Pictures excluded, reproduce exactly the lines below from the one with "The width and height of the screenshot is (627, 375)." through the one with "Click the Copy CD double-disc icon", both included.

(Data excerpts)
- - - -

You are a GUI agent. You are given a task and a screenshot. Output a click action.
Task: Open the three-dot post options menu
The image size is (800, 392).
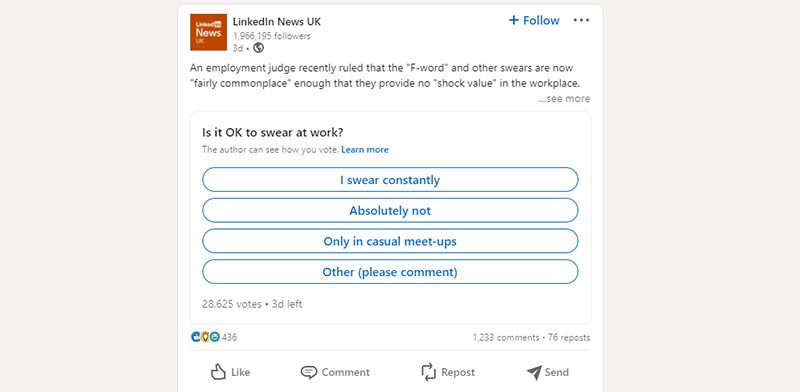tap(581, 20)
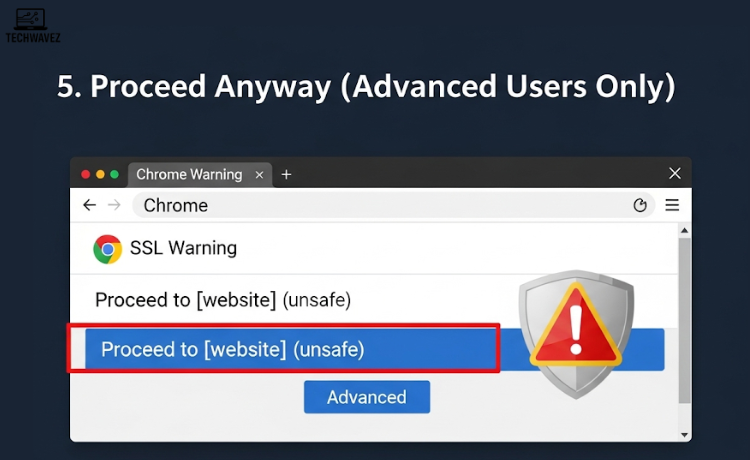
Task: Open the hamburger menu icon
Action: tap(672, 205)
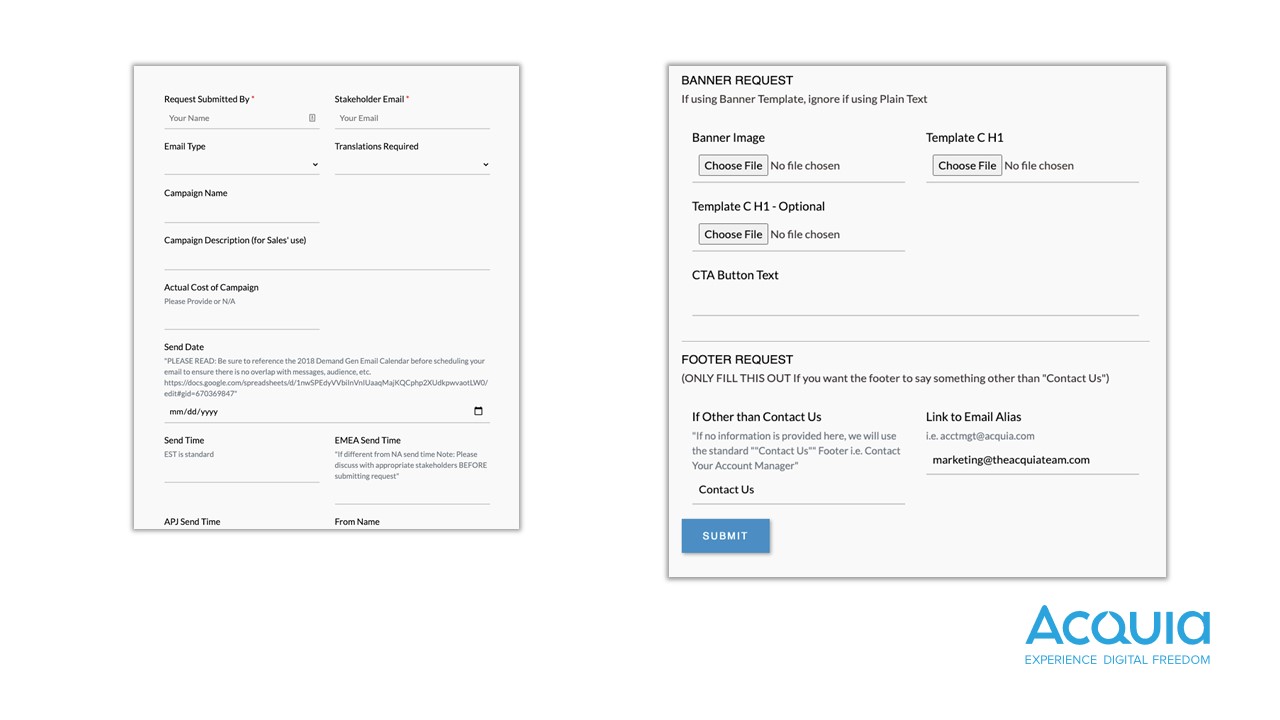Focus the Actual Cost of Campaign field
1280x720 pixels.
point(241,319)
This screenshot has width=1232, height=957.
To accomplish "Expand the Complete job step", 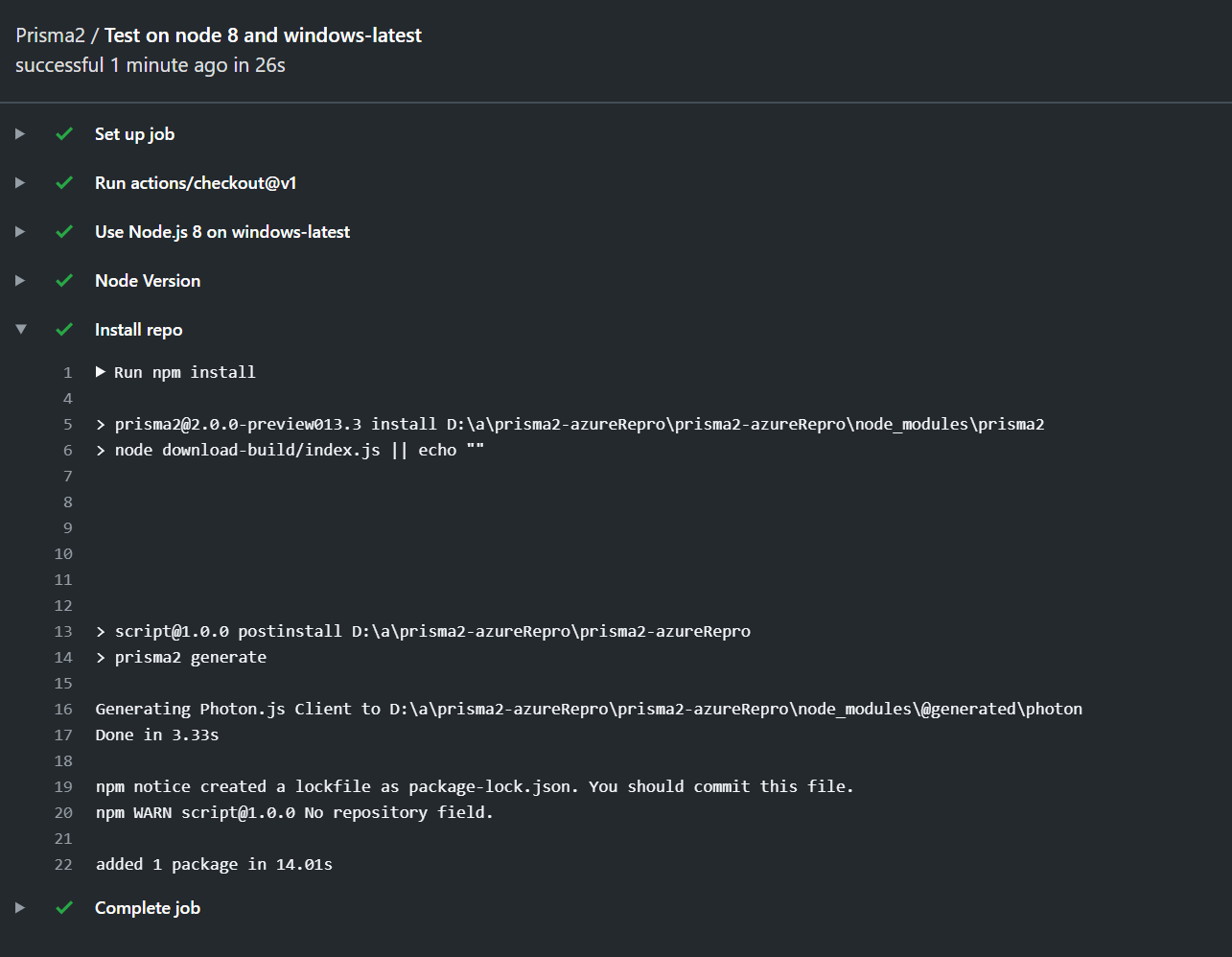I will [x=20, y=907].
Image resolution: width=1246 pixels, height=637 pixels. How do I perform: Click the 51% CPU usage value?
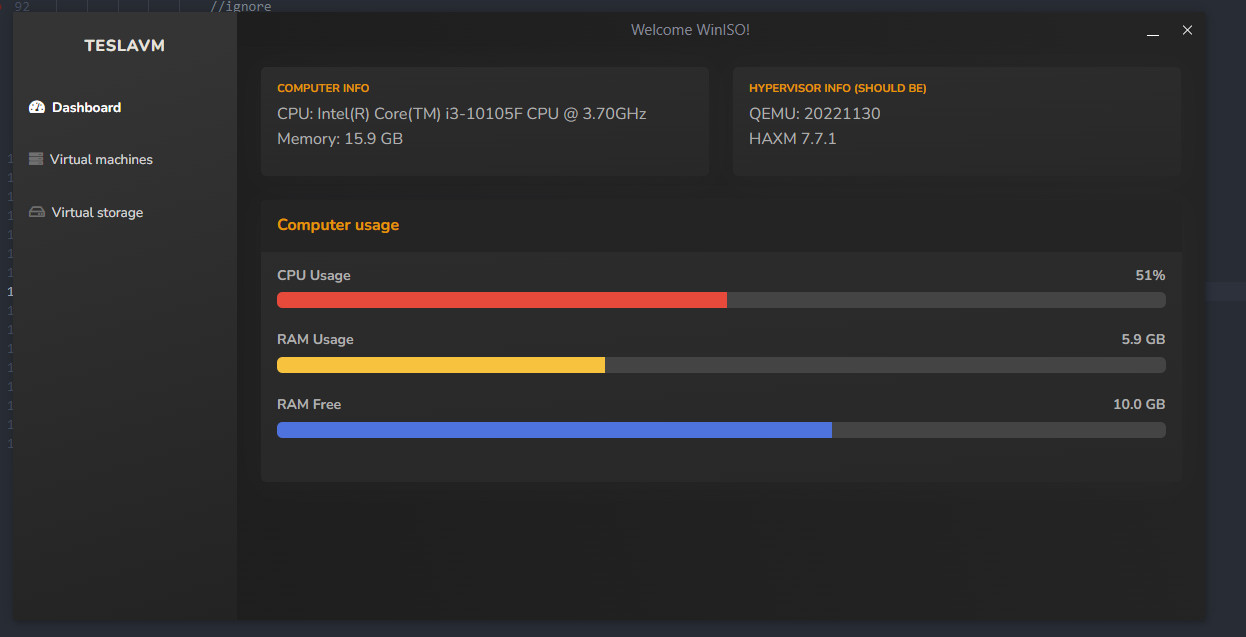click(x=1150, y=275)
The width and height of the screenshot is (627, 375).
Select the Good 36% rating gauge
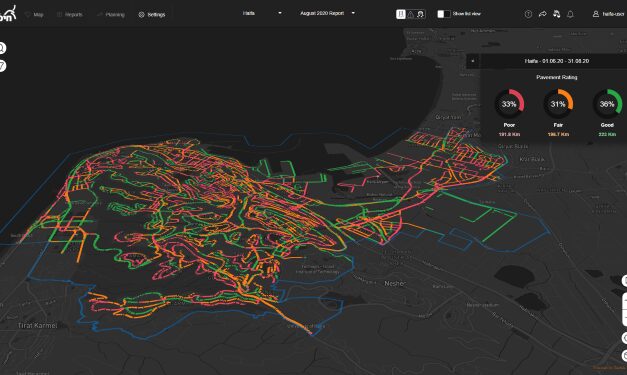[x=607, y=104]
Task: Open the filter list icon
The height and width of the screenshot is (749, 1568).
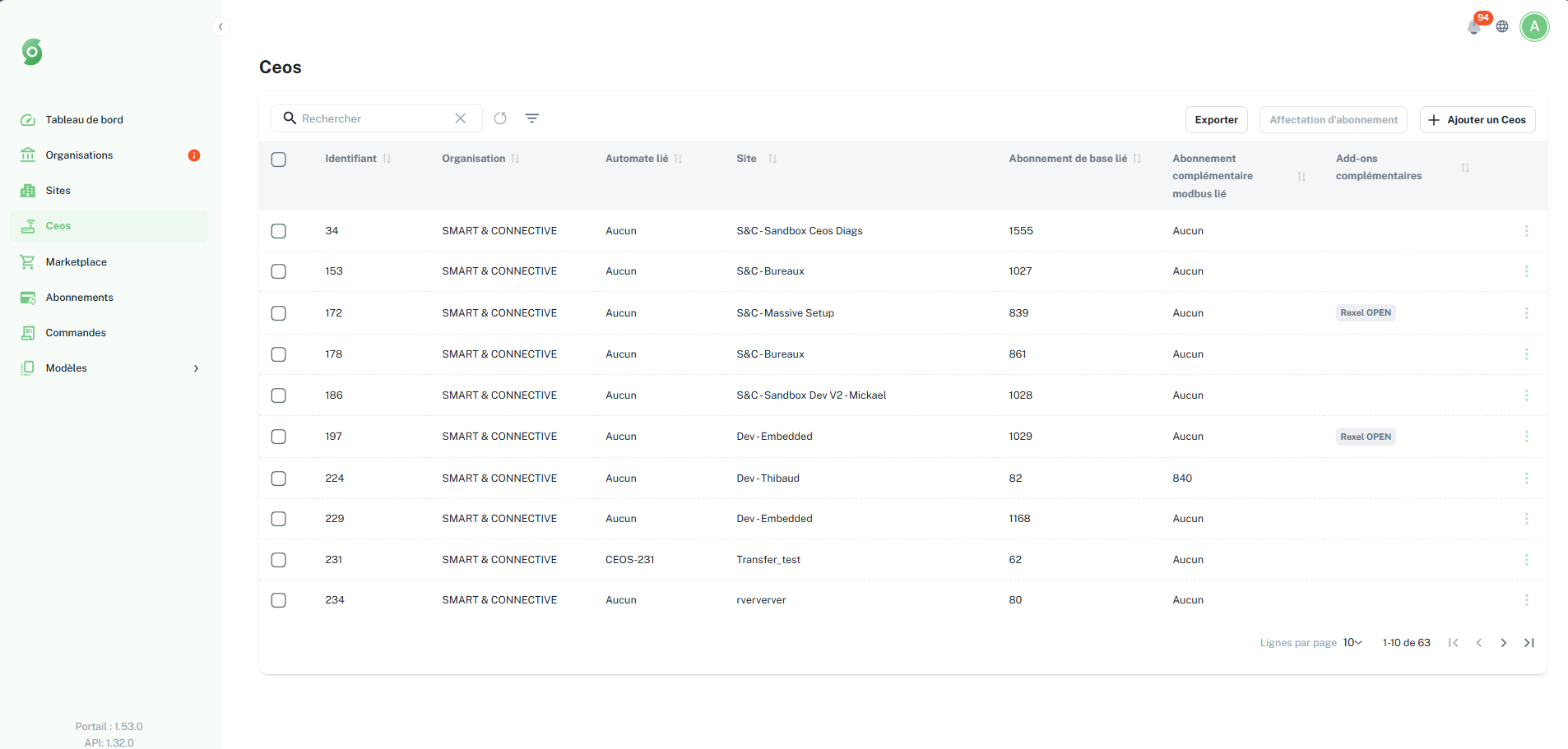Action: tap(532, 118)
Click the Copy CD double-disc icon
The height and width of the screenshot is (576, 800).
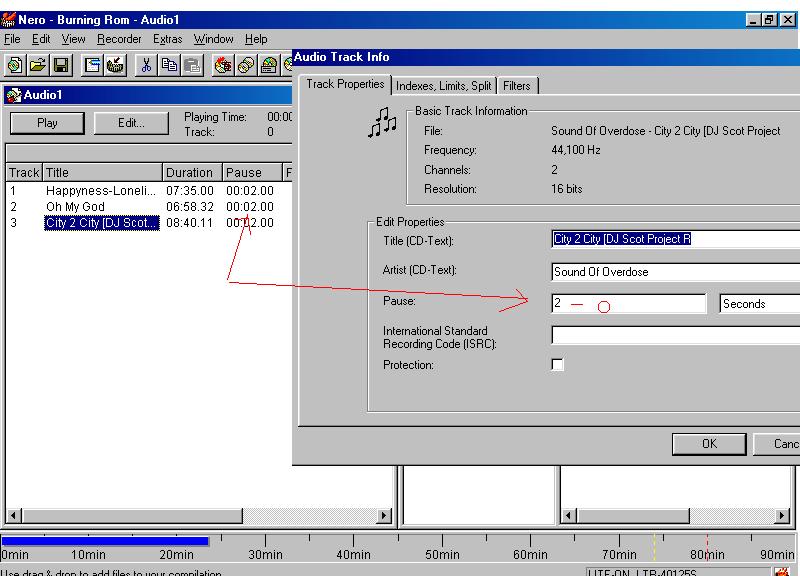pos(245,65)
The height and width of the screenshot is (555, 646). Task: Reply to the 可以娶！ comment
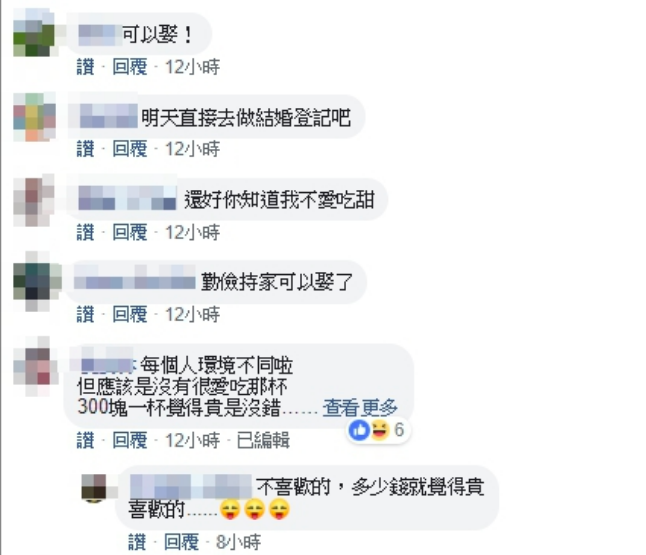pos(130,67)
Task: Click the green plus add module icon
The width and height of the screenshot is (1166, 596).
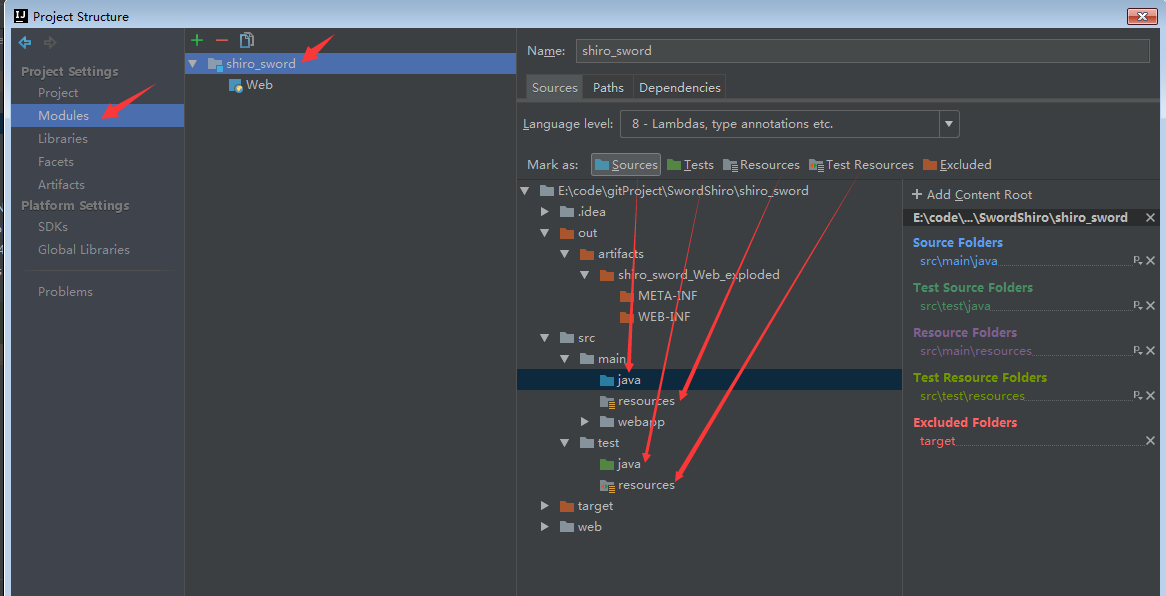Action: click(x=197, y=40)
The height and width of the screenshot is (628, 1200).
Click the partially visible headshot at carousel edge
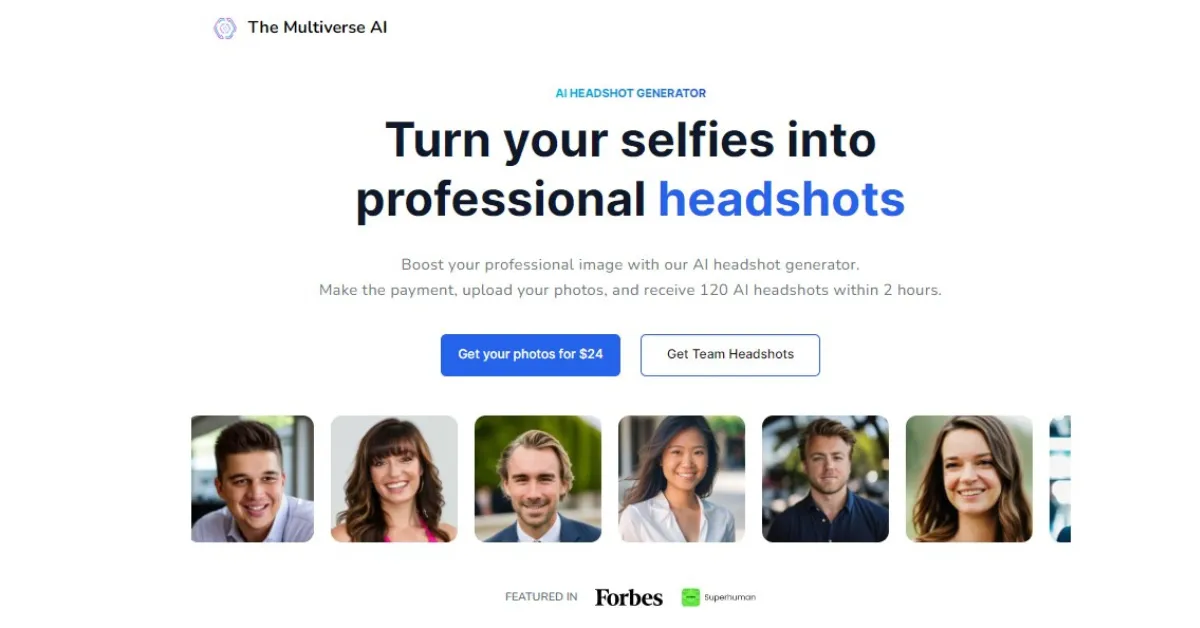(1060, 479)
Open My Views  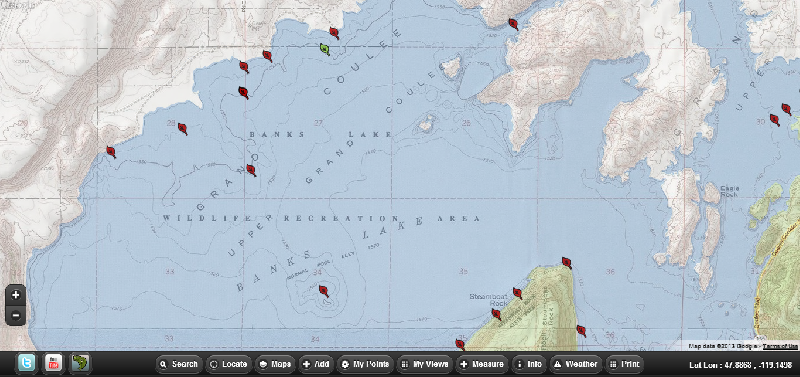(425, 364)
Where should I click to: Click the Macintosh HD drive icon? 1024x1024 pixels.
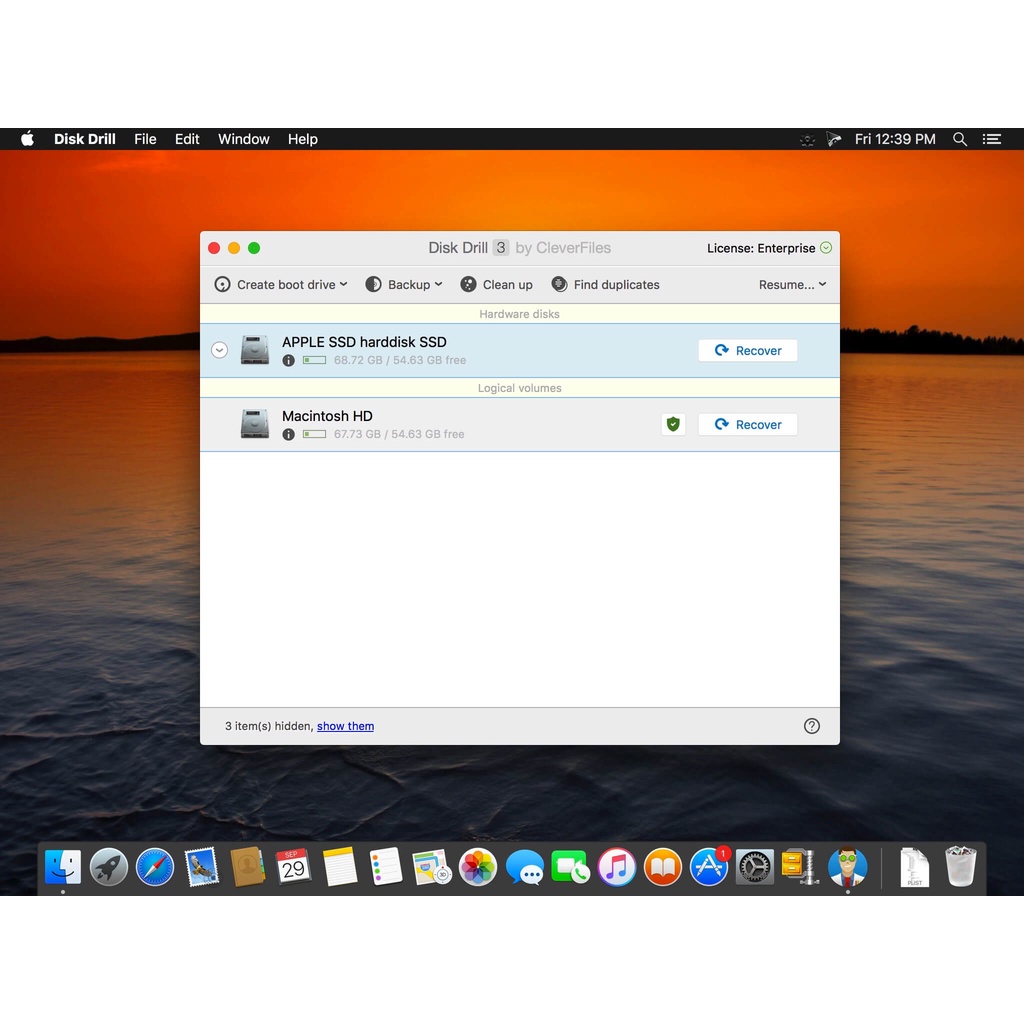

- - - -

_Reply to the exercise_.
The width and height of the screenshot is (627, 375).
Select the Good 36% rating gauge
[x=607, y=104]
Task: Open the filter list icon
The height and width of the screenshot is (749, 1568).
Action: tap(532, 118)
Click the Copy CD double-disc icon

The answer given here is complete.